Proofreading Tuesday's post in the wee hours, I came to the end:
Far as I know, which isn't far, I admit, the cause of the 1955-57 inflation was never discovered.
That kind of thing bothers me. I'd prefer to know. Then I remembered Steve Waldman's comment:
We have just one big boom to look at.
"Big boom," I thought. "Little boom". I should use "little boom" in a search. So I did, at Google Search:
the "little boom" in the "Labor Force Participation Rate" in "1955"
Ten results.
Searching the page coincidentally turned up 10 occurrences of "1955".
Nine of them are in phone numbers. The other one was in my search text.
Hey -- that means one of the ten hits Google turned up might be worth checking.
Nope. It redirects to some place I don't want to be.
So, no news. I still don't know if the cause of the 1955-57 inflation was ever found. Except, of course, I found it now.
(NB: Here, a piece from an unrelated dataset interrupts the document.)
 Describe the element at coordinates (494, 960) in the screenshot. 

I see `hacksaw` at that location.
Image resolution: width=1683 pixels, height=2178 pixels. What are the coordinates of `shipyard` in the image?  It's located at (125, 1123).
Would I rather have found the cause to be cost pressure caused by the growth of finance?
That
*is* what my guess would have been. On 7 April I was still looking at financial cost-push in the years before 1965. That post was withdrawn because one of my graphs was bad. But there is a big difference in financial cost as you go from 1955 to 1965. I still think the growing cost of finance was the small problem that created cost issues which look like "conflict" inflation. I still think it was growing financial cost that got the Great Inflation started.
But if the 1955-57 inflation was not caused by the cost of finance, that's probably good. It would mean that finance was not already too big in the 1950s, and that would be a useful thing to know.
1 comment:
It occurs to me that the Sweet Spot, occurring as it does in the early 1960s, falls appropriately between the mid-1950s when finance was not already too big, and the mid-60s when finance was already too big.